Anhand des Bildes gemessen

    Hauptfarbe

    Phthalo Green #20170e

    Gespeicherte Palette

    • #20170E
    • #5A4329
    • #422B17
    • #B48C61
    Palette
    Earthy Die dominierende Farbgruppe im Bild.
    Hauptfarbe
    Phthalo Green
    Intensität
    Monochromatic Wie gesättigt und vielfältig die Farben sind – von einem einzelnen, dezenten Farbton bis hin zu einer Vielzahl leuchtender Töne.
    Kontrast
    Serene Wie stark sich die Farben in Helligkeit und Sättigung über das Bild hinweg unterscheiden.
    Harmonie
    Unified Palette Wie gut die Farben zusammenwirken, von kontrastreich bis hin zu vollkommen harmonisch.
    Helligkeit
    Deep_shadow Wie hell oder dunkel das Bild insgesamt wirkt, von tiefen Schatten bis hin zu strahlenden Glanzpunkten.
    Sättigung
    Subtle Color Wie rein und kräftig die Farben sind, von fast Grau bis hin zu voll lebendig.

    Künstler und Museen

    Künstler/in

    Edwin Austin Abbey

    Geboren in Philadelphia, Vereinigte Staaten von Amerika

    Edwin Austin Abbey: Ein Leben in Illustration und Wandmalerei

    Geboren: 1. April 1852, Philadelphia, Vereinigte Staaten von Amerika

    Gestorben: 1. August 1911

    Frühes Leben und künstlerische Ausbildung

    Edwin Austin Abbeys Reise begann in Philadelphia, wo er als Sohn von William Maxwell Abbey, einem Handelsmakler, geboren wurde. Seine frühe künstlerische Ausbildung fand an der Pennsylvania Academy of the Fine Arts unter der Leitung von Christian Schussele statt. Diese grundlegende Ausbildung vermittelte ihm eine solide technische Grundlage für seine zukünftigen Unternehmungen. Zunächst verfolgte Abbey eine Karriere als Illustrator und erlangte schnell Anerkennung für seine Arbeit in renommierten Zeitschriften wie Harper's Weekly und Scribner’s Magazine. Seine frühen Illustrationen waren stark von der Schwarz-Weiß-Kunst französischer und deutscher Meister wie Adolf Menzel und Daniel Vierge sowie englischer Künstler beeinflusst. Diese Exposition prägte seinen unverwechselbaren Stil und Ansatz bei der Komposition.

    Illustrative Karriere und literarische Verbindungen

    Abbeys Karriere erlebte während des "goldenen Zeitalters" der Illustration einen Aufschwung. Er wurde für seine Fähigkeit bekannt, Szenen aus Shakespeares Stücken und der viktorianischen Literatur mit bemerkenswerter Detailgenauigkeit und stimmungsvoller Atmosphäre einzufangen.
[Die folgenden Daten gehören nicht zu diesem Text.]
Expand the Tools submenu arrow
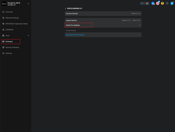Screen dimensions: 175x132 pos(28,36)
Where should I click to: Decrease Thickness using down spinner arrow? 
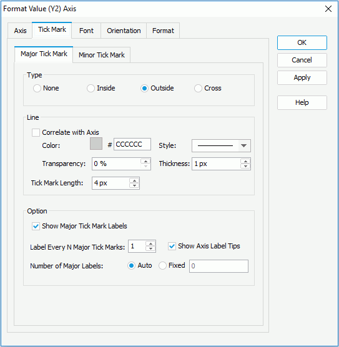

Seine Illustrationen schmückten zahlreiche Veröffentlichungen, darunter Ausgaben von Charles Dickens' Christmas Stories (1875), Auswahl Gedichte von Robert Herrick (1882) und Oliver Goldsmiths She Stoops to Conquer (1887). Im Jahr 1878 zog er auf Wunsch seiner Arbeitgeber nach England, um Material für Illustrationen zu Roberts Herricks Gedichten zu sammeln. Er ließ sich 1883 dauerhaft in England nieder und festigte damit seine Präsenz in der britischen Kunstgemeinschaft. Ein bedeutendes Werk war sein vierbändiges Set The Comedies of Shakespeare, das 1896 von Harper & Brothers veröffentlicht wurde und seine Meisterschaft sowohl im Erzählen als auch in der visuellen Darstellung demonstrierte.

    Wandmaler und königliche Anerkennung

    Neben der Illustration erlangte Abbey beträchtliches Ansehen als Wandmaler. Sein berühmtestes Werk ist die Reihe von Wandgemälden, die die Boston Central Library schmücken, mit dem Titel The Quest and Achievement of the Holy Grail. Diese großflächigen Gemälde demonstrieren seine Fähigkeiten in Komposition, Farbe und narrativer Darstellung. Abbeys Talent wurde international anerkannt; er erhielt eine Goldmedaille auf der Pan-American Exposition und wurde beauftragt, die Krönung von König Edward VII zu malen – eine prestigeträchtige Ehre, die seinen künstlerischen Rang widerspiegelte. Im Jahr 1898 wurde er zum ordentlichen Mitglied der Royal Academy gewählt, was seine Reputation in der Kunstwelt weiter festigte.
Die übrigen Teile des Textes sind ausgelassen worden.